* _PROMPT_
Return the lines from the one with "Where should I click to: Click the LifeMiles" to the one with "Select the checkbox", unchanged.

(Entries from a dataset)
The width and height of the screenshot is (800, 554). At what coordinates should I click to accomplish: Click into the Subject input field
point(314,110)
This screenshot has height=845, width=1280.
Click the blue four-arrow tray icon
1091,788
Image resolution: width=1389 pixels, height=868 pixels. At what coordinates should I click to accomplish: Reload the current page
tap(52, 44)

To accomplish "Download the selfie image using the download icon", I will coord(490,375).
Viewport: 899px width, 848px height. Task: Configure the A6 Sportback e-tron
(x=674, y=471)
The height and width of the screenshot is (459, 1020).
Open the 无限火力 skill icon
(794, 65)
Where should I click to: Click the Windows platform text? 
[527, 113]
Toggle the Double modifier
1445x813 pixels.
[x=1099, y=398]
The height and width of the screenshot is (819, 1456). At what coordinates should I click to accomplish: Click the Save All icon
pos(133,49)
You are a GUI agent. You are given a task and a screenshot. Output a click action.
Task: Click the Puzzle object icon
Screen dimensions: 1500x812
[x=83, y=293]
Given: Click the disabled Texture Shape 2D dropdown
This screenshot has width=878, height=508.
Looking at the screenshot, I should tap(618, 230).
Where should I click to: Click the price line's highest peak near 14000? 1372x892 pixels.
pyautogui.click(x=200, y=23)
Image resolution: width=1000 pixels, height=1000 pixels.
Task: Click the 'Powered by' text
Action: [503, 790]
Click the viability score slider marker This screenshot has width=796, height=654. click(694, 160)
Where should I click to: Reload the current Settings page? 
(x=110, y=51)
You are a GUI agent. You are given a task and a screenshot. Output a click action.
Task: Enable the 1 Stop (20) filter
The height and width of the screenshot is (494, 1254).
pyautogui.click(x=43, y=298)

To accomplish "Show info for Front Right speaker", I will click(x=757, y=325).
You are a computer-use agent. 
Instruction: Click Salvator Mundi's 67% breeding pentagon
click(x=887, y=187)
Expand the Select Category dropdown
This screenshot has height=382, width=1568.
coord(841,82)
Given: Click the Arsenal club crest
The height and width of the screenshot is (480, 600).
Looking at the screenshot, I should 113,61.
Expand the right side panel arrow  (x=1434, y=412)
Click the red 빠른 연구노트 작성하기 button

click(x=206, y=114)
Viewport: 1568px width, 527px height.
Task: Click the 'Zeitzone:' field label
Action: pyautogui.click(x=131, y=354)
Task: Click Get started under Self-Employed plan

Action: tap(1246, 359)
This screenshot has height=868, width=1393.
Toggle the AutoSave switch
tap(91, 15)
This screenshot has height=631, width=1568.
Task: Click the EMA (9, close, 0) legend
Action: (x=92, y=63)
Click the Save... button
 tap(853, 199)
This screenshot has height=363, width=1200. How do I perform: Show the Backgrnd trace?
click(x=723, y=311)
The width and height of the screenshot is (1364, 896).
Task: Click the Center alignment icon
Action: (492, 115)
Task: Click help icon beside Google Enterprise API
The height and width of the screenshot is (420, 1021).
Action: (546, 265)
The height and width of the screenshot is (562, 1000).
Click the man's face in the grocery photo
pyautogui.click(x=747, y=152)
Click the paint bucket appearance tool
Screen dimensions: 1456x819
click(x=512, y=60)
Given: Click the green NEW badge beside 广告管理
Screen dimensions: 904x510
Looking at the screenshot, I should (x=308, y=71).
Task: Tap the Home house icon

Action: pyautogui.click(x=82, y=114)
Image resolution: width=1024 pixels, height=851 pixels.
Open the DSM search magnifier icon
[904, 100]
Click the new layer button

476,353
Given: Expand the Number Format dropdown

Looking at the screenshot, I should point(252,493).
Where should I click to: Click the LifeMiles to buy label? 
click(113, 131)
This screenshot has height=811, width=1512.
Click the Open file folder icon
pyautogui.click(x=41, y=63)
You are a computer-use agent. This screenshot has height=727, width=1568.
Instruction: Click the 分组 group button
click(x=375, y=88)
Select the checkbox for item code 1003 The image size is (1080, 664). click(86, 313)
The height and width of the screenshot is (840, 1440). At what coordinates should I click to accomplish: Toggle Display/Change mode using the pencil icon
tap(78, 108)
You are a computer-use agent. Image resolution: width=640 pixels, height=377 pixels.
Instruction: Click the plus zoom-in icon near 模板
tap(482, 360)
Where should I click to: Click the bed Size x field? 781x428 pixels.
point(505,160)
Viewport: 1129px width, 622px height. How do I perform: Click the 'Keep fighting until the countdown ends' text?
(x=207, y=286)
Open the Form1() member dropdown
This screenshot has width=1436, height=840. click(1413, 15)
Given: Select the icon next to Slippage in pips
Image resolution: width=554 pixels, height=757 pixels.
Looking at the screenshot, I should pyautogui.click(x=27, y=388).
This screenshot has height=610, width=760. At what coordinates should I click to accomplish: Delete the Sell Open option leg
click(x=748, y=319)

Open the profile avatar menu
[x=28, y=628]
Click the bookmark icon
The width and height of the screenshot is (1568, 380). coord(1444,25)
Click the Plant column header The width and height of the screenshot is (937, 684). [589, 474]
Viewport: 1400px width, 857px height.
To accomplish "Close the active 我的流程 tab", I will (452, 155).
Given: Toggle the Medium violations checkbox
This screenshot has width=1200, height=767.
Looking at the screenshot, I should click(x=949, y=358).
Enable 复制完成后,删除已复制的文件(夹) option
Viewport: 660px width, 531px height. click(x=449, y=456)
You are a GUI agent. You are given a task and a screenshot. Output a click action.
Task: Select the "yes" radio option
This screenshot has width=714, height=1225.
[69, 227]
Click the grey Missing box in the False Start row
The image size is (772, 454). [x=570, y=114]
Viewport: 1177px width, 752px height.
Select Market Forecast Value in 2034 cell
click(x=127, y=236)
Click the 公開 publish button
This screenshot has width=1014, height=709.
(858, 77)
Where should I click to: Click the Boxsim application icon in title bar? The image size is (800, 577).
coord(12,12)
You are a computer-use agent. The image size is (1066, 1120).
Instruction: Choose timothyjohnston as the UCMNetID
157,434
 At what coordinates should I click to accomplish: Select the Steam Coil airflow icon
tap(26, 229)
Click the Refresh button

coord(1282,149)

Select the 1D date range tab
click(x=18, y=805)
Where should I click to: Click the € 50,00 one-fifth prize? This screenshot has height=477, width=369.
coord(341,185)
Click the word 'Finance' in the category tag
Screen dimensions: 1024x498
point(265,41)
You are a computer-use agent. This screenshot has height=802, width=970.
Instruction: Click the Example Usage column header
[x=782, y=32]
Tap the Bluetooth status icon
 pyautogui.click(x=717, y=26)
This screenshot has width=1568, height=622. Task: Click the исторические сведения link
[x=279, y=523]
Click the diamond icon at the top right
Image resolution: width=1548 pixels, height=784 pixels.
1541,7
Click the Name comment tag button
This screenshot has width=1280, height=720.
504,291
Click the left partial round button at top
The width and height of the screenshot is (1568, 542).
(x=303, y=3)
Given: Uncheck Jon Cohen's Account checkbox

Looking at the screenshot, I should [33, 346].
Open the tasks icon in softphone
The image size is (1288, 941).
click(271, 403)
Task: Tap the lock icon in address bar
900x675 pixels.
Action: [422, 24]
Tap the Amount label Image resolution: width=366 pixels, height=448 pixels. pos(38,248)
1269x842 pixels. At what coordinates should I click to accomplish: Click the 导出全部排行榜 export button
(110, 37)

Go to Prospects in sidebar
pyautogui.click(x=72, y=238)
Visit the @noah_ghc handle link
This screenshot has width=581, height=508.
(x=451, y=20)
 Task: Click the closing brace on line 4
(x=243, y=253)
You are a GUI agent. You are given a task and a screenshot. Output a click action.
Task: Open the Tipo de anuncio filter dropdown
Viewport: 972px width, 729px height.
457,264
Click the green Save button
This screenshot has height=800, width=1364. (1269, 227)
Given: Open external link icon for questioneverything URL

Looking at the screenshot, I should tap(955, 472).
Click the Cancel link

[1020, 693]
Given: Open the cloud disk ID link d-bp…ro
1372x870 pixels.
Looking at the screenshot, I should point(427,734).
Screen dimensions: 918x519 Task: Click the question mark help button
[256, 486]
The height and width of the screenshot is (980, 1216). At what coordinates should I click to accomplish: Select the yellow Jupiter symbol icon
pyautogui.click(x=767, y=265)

* _EXERCISE SOLUTION_
Where should I click to: Click the LifeMiles to buy label? 
click(113, 131)
This screenshot has height=811, width=1512.
Click the Open file folder icon
pyautogui.click(x=41, y=63)
You are a computer-use agent. This screenshot has height=727, width=1568.
Instruction: Click the 分组 group button
click(x=375, y=88)
Select the checkbox for item code 1003 The image size is (1080, 664). click(86, 313)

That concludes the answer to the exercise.